Here’s a picture of her authoritative jazz hands-loving ass:

Those hats? Still rock.

 

 





11 Comments

  1. Christina
    September 6, 2007 9:20 am

    2. Now my bets were on guys falling all over that black shirt instead….you can’t tell ’cause brunette’s hair is covering it, but i believe it says “I



  2. Tennis porn
    September 6, 2007 10:40 am

    I used to LOVE watching tennis until all of the grunting and screaming became fashionable. Now, I feel like I am listening to a cheap porn flick… expecting to see a money shot at the end of a long volley.
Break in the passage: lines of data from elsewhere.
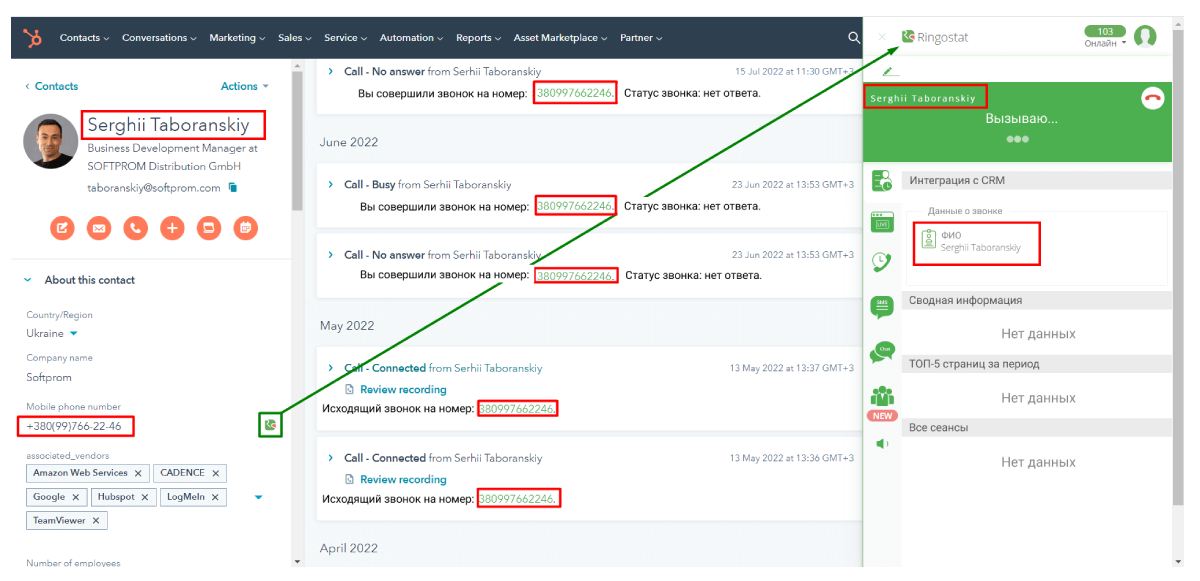
Task: Click the HubSpot search magnifier icon
Action: (x=852, y=38)
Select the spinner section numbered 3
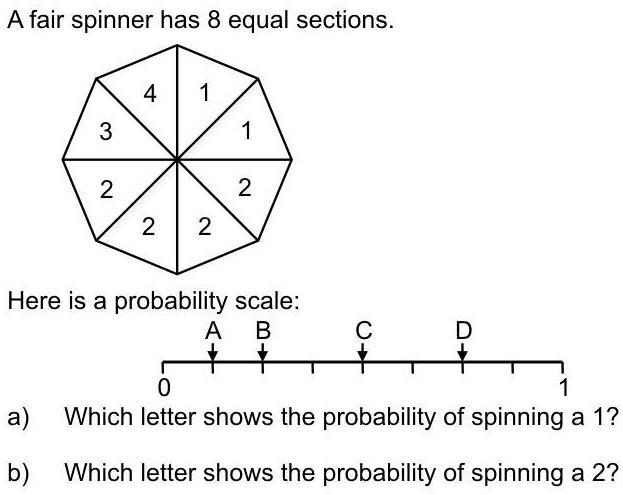Screen dimensions: 623x495 (x=105, y=131)
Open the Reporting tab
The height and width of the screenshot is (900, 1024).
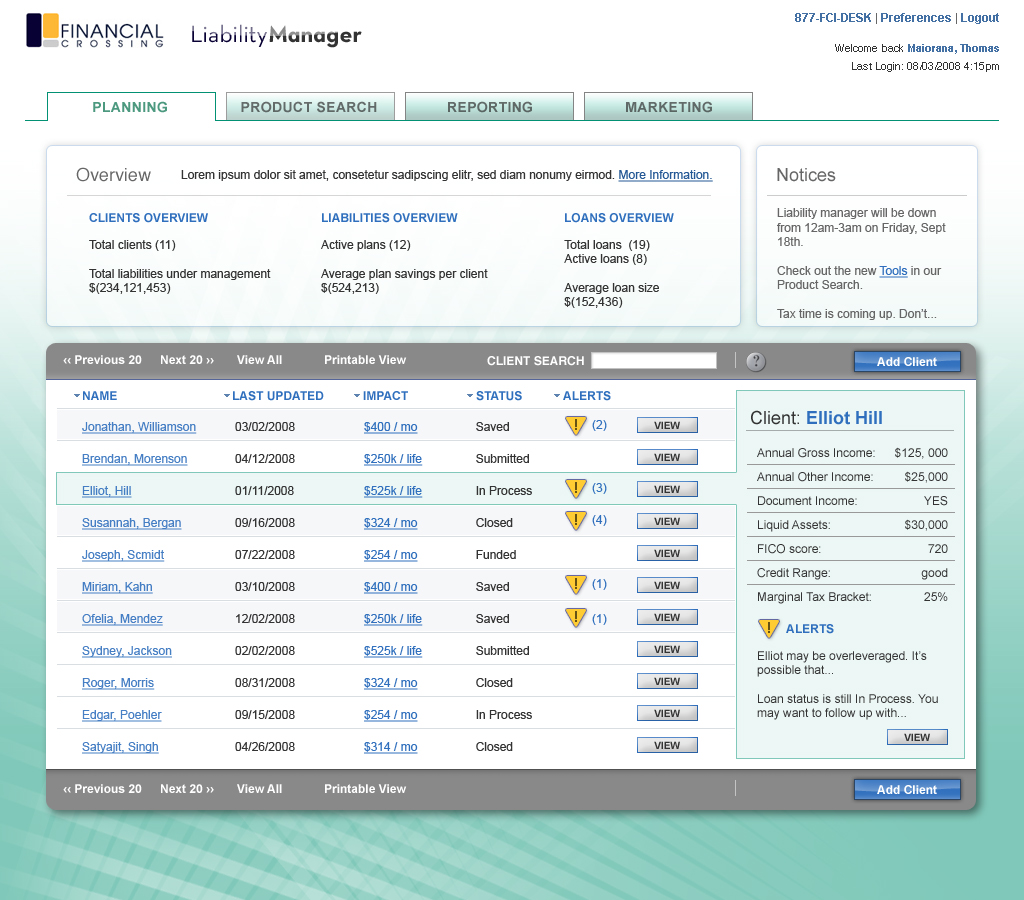pyautogui.click(x=489, y=107)
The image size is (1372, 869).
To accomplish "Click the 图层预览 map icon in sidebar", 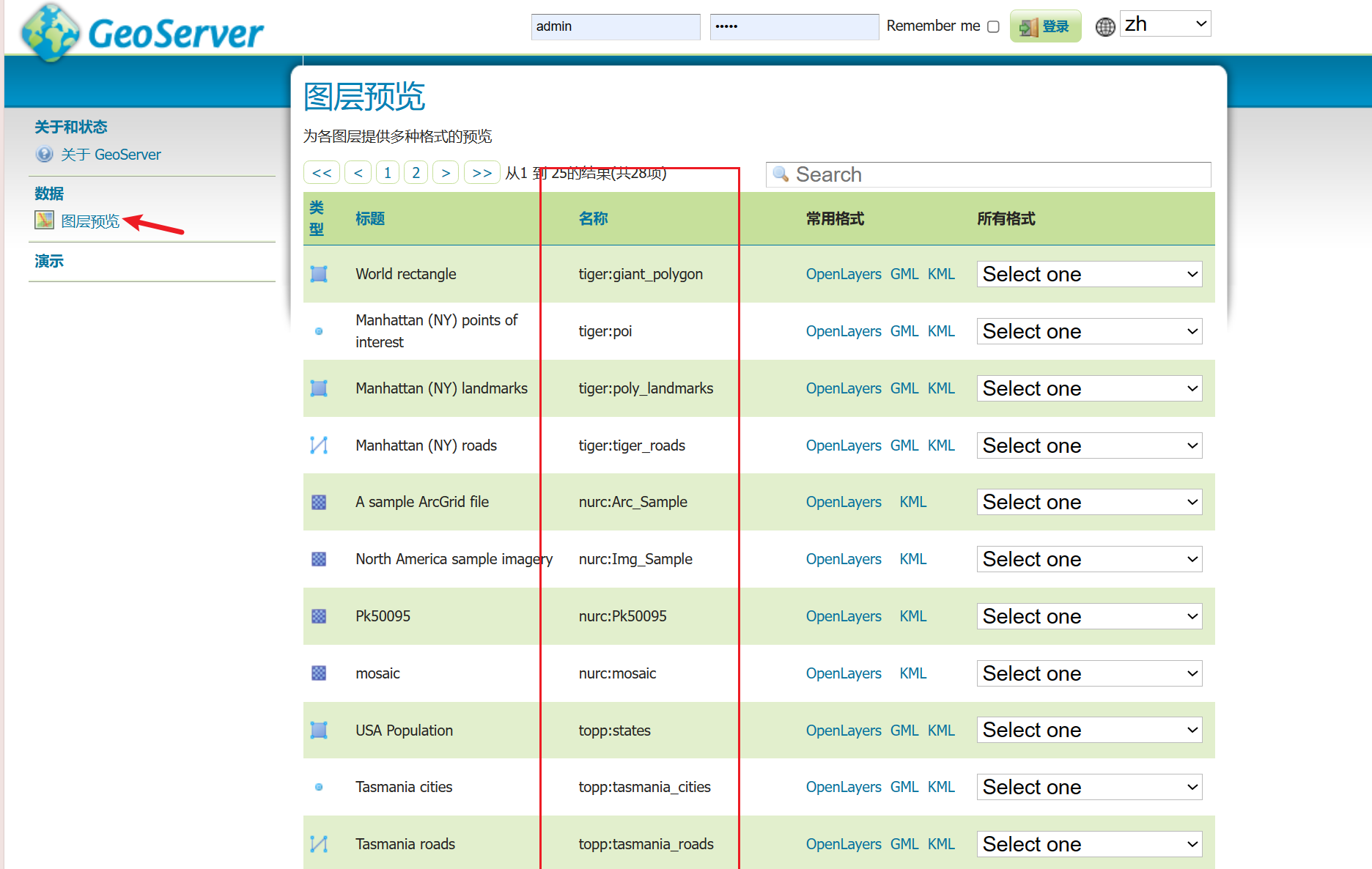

    GRRRrr!! Oh yah!! mmMMmpphhh! Uh-hUHHh!! Yuuhhnnnhhh! YESSS!!!



  3. Zsa
    September 6, 2007 10:41 am

    Just looking at the myspace links…is anyone else really, really over simpsonizeme.com? Cause I am.



  4. bucdaddy
    September 6, 2007 11:05 am

    So much money goes into advertising campaigns that nothing, absolutely nothing, that happens in a commercial or shows up on a print ad happens by accident. Therefore, I have to wonder (but not much) what subliminal message is being conveyed by placing the blonde’s head right in front of Sid’s lips. The first word-association phrase that bolted through my brain was, “Giving head.” I mean, as if that hot pink thing weren’t … uh, hot enough already. Good God, it’s so skin-tight I think I can see her belly button.



  5. bucdaddy
    September 6, 2007 11:12 am

    OK, sexiest (U.S.) commercial ever. I saw this only one time, after which I assume it got pulled for being so suggestive. I don’t think I was dreaming.
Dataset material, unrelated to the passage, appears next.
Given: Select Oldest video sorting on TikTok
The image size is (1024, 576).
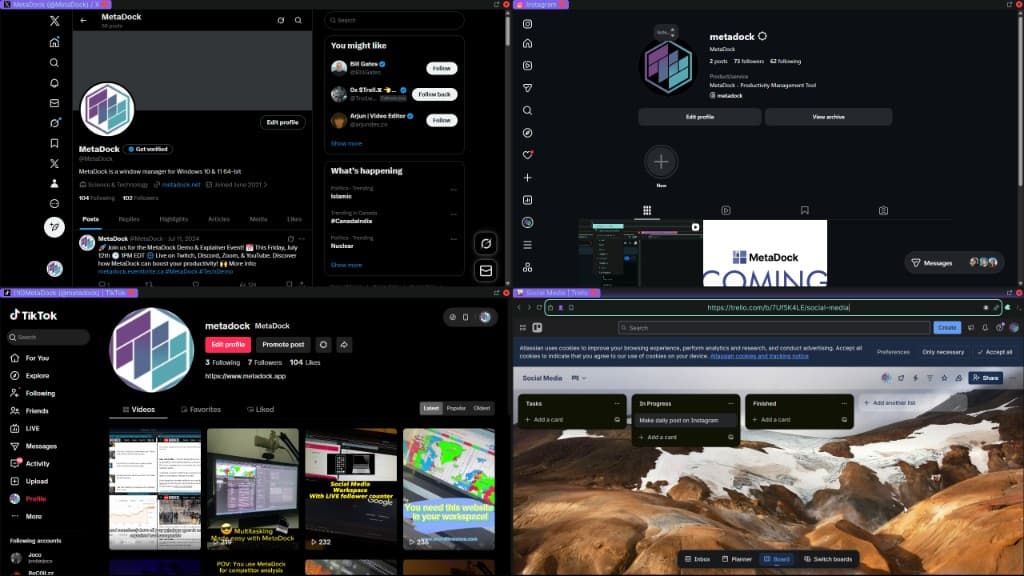Looking at the screenshot, I should click(x=482, y=408).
    This was for … hell, I can’t remember, Fruit of the Loom, I think. Anyway, it was the old Inspector 12 series of ads, where Inspector 12 was a woman whose supposed job was to inspect the underwear for strength of seam or something. Anyway, Inspector 12 is a semi-attractive middle-aged looking woman and in this ad she’s training a new inspector, a hot-looking 20-something. At one point in the ad, while they yadda yadda about comfort and fit, they are face-to-face in front of a male torso mannequin with a significant … um, bulge in the briefs. The mannequin and the bulge are in the middle of the shot, with the inspectors (more specifically the inspectors’ mouths) on either side in the foreground.
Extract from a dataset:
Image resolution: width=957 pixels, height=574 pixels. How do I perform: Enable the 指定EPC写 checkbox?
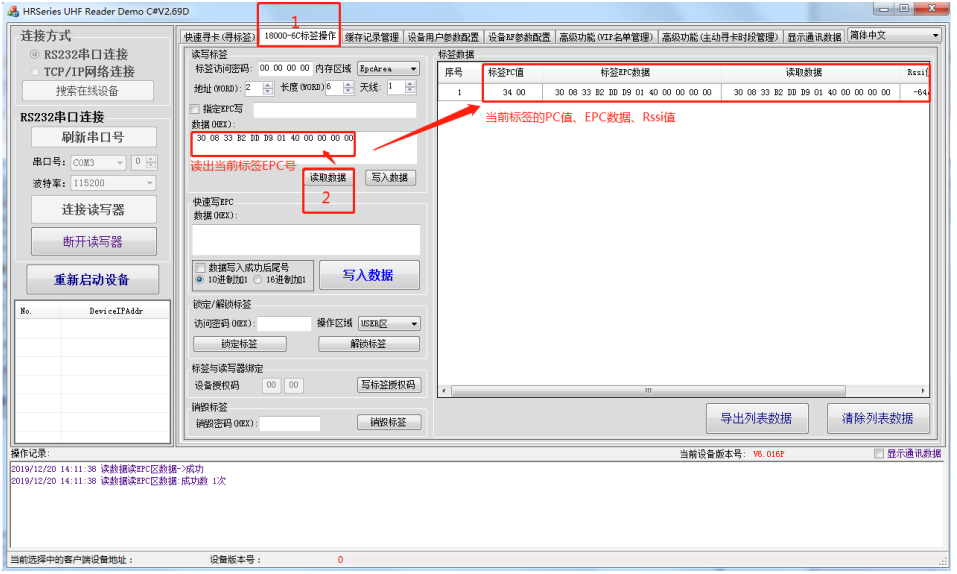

    Holy hell. I’m thinking they would have sold a lot of newbriefs, because the ones any straight guy was wearing when he saw that ad would have gotten rather … well, sticky.



  6. Stacey
    September 6, 2007 3:35 pm

    Did anyone see the article on PG’s website about Crosby out delivering season tickets personally?



  7. deebee
    September 6, 2007 7:15 pm

    Didn’t see the PG article but saw him on WTAE’s 6pm news. He took off his shoes to keep a ladies carpet clean.



  8. Still A. Fan
    September 6, 2007 7:54 pm

    i think agassi and mac should just sleep together and get it over with. i’m a huge tennis fan and ex player from back in the day. i once played a guy that played on the french tour circuit and he knew and hung out with andre’s older brother. i wish you could buy the old mac vs borg matches on dvd. i would be all over those like white on rice.



  9. Bram R
    September 6, 2007 8:20 pm

    Bucdaddy, that’s not your imagination — she clearly has an outie. Which means that other portions of the image clearly have been airbrushed, and possibly with liquid nitrogen.

    Starting now, that girl has a legit three-month window to turn herself into a big little star. Just sayin’.



  10. Pensgirl
    September 6, 2007 11:00 pm

    Pittgirl, I was just in Nova Scotia (yes, including Cole Harbour) and I say Sid can put out a ruffle shirt like that one Seinfeld had to wear and nobody, not one person, can whine “but I don’t wanna be a pirate!” because Nova Scotia freakin’ ROCKS, and therefore Nova Scotians can do whatever the hell they want. If you ever have a chance to go somewhere, go there.

    Also, according to the Halifax local news, that pink shirt and other women’s clothing will be out later, and supposedly the whole line will be coming to the US at some point.

    Obviously, Sid’s a bit of a major deal up there. However, it might be equal parts “Sid’s awesome” and “there’s nothing else happening.” The big story on my first night there was that “The Halifax area’s notorious serial cycling bum-grabber has struck again.” I can’t make this stuff up.